Crónicas VAStardas

Influencia

por Gustavo Zanella

La parada es un caos. De tanto esperar, la fila se volvió una masa amorfa. Todos creen reconocer a quien tenían adelante, pero cuando aparezca el bondi -si es que viene- la cosa se va a desmadrar. Lo sabemos todos y aun así nos miramos como diciéndonos que todo está bajo control. Aplica a varias instancias de la vida: esperas, gobiernos y noviazgos pertinaces.
Llega una flaca con un bebé en brazos. En el refugio hay dos asientos ocupados, uno por una piba y el otro por un pibe. Ninguno hace el menor amague de pararse. El pibe la ve y le importa un carajo. La piba, lo mismo. Uno esperaría que el hecho de compartir ciertas características orgánicas la volvería más empática, pero no, parece ser que no basta con tener vagina para sentir que se comparte el destino femenino. La piba, cuasi niñata, aspira a convertirse en influencer, youtuber o algo así porque le habla al celular como si fuera un espejo. Está de punta en blanco, divina, maquillada, sin un pelo fuera de lugar; sin embargo, la cara de habitar el conurbano profundo no se la quitan sus ganas locas de ser descendiente de noruegos, ni el Maybelline Excellence de L’Oréal, que hace lo que puede, pero no milagros.
El pibe que está sentado tiene los ojos de un rojo infernal. Ni de falopa, ni de chupi, como si algo adentro del motor estuviera pidiendo pista para fallar.
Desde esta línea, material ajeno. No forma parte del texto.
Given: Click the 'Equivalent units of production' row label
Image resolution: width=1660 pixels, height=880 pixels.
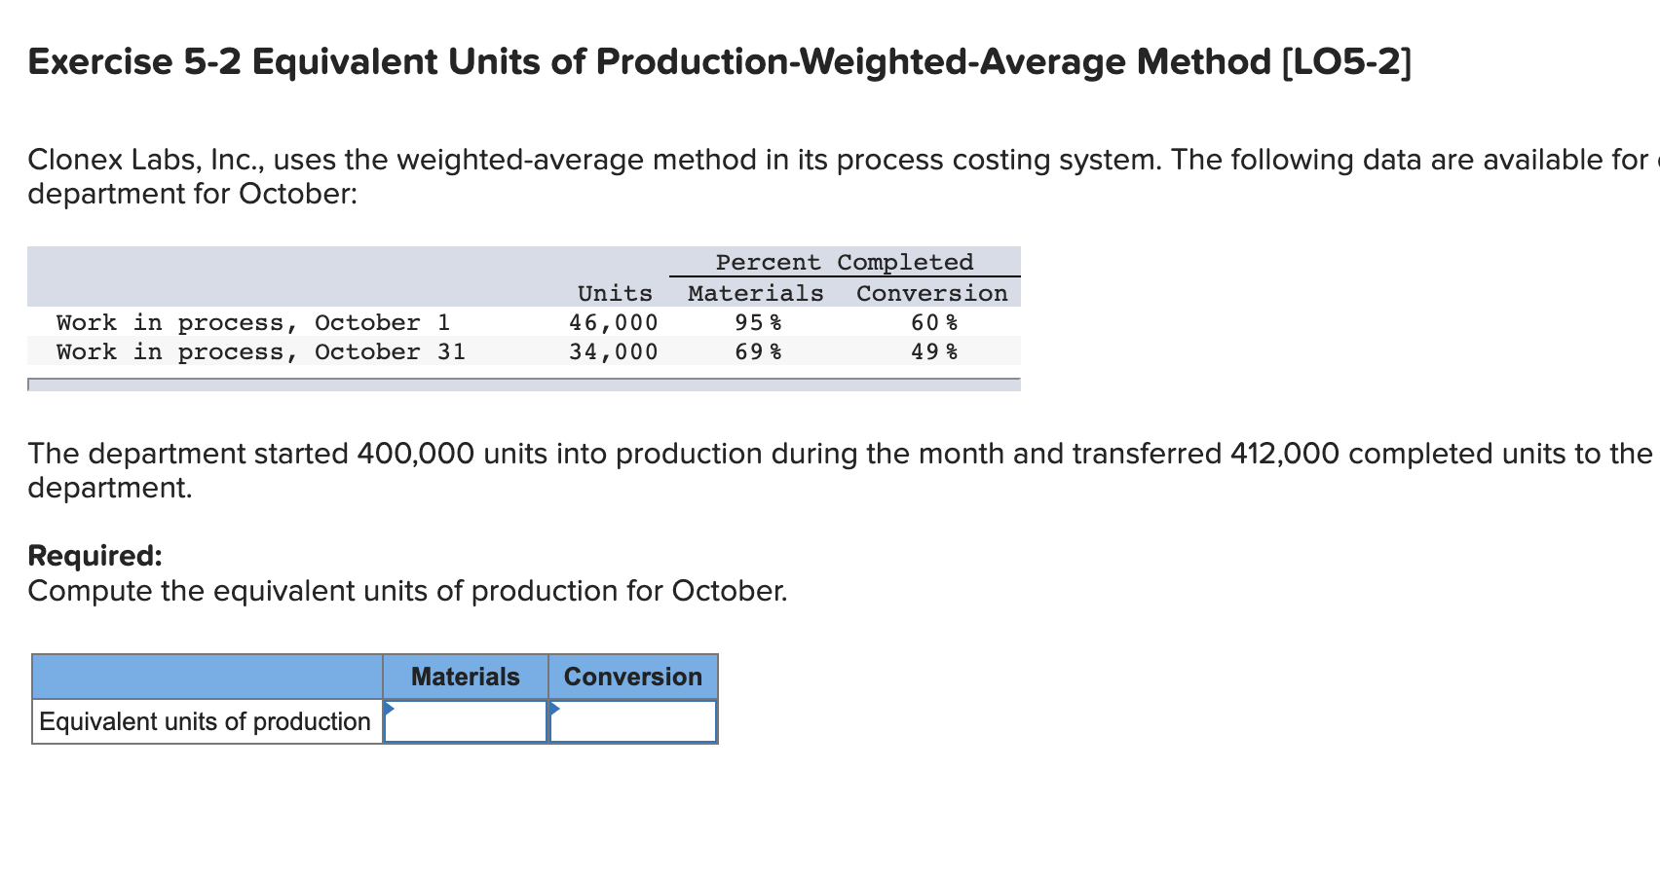Looking at the screenshot, I should point(206,721).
Los 4 pasarían tranquilamente por suplentes en un equipo de Botsuana. Si Alphonse Tchami jugó en Boca, estos bien podrían hacer carrera por allá si jugaran a la pelota, cosa que, por la panza de uno y la pinta de hambre de los otros, dudo que ocurra.
La flaca del bebé sigue parada. Por suerte, la criatura duerme, pero se nota que le pesa. De uno de los bolsillos del jean sobresale una mamadera. De pronto, la tapa de la mamadera sale disparada como si fuera una cañita voladora, pasa por encima de la flaca, de dos de los pibes y cae sobre el marote del que está sentado. El pibe morrudito no para de carcajearse mientras el de ojos rojos se mueve parsimoniosamente. En un tiempo que suma la eternidad y un día se inclina, toma la tapa de la mamadera y la mira sin más. La observa detenidamente. La piba del bebé, luego de disculparse, espera que se la devuelva, pero el tipo la mira como Hamlet a la calavera de Yorick, y no la suelta. La piba le pide si se la puede devolver y nada. El gordo sigue riéndose con los mocos colgando. Llega el de la bolsa. Está transpirando. Se lo nota bastante mayor que los otros. Incluso se le ve cierta pinta de líder, de referente. La bolsa es de arpillera y no se ve qué trae. Al ver la secuencia, baja el bártulo, le saca de la mano la tapa de la mamadera al de ojos rojos, le devuelve la tapa a la piba y se disculpa; lo hace también con el bebé que está dormido y, salvo por las gotas de moco ajeno que tiene en la peladita, no participó del asunto más que aportando el desencadenante. El tipo saca del bolsillo de la bermuda un pañuelo de tela que le da al gordo, le dice algo a los otros dos que dejan de reírse, agarran la bolsa entre ambos y empiezan a caminar. Levanta a los empujones al del asiento, empuja al gordo. Los aleja del refugio. Bajo un árbol, la muchachada se prende un porro.
La flaca del bebé se sienta y exhala un suspiro mientras termina de limpiar a la criatura. 30 segundos después, a lo lejos, aparece el bondi. La masa amorfa intenta volver a transformarse en fila, pero cuando el colectivo estaciona, todavía seguimos amontonados. La influencer y los viejos putean reclamando el orden original, pero es inútil y la puerta se tapona. El colectivo está repleto en la parte delantera, pero atrás va vacío. Los porreados que también quieren subir le reclaman al chofer que abra la puerta trasera; el tipo no quiere. El gordo de los mocos toma carrera y se tira contra la puerta. La abre de un golpe bestial. El chofer quiere imponer autoridad, pero en el interín subieron 15 y nadie pagó el boleto. La piba del bebé se resigna a no subir, pero el de la bolsa hace un gesto y el gordo, con sonrisa de buen samaritano, la levanta, la aúpa y la sube mientras ella no suelta al bebé que se despierta riendo. En un gesto de buena voluntad peregrino y extraordinario en estos días, el de la bolsa me pregunta si quiero subir. Agradezco, pero no, al mío todavía le falta media hora.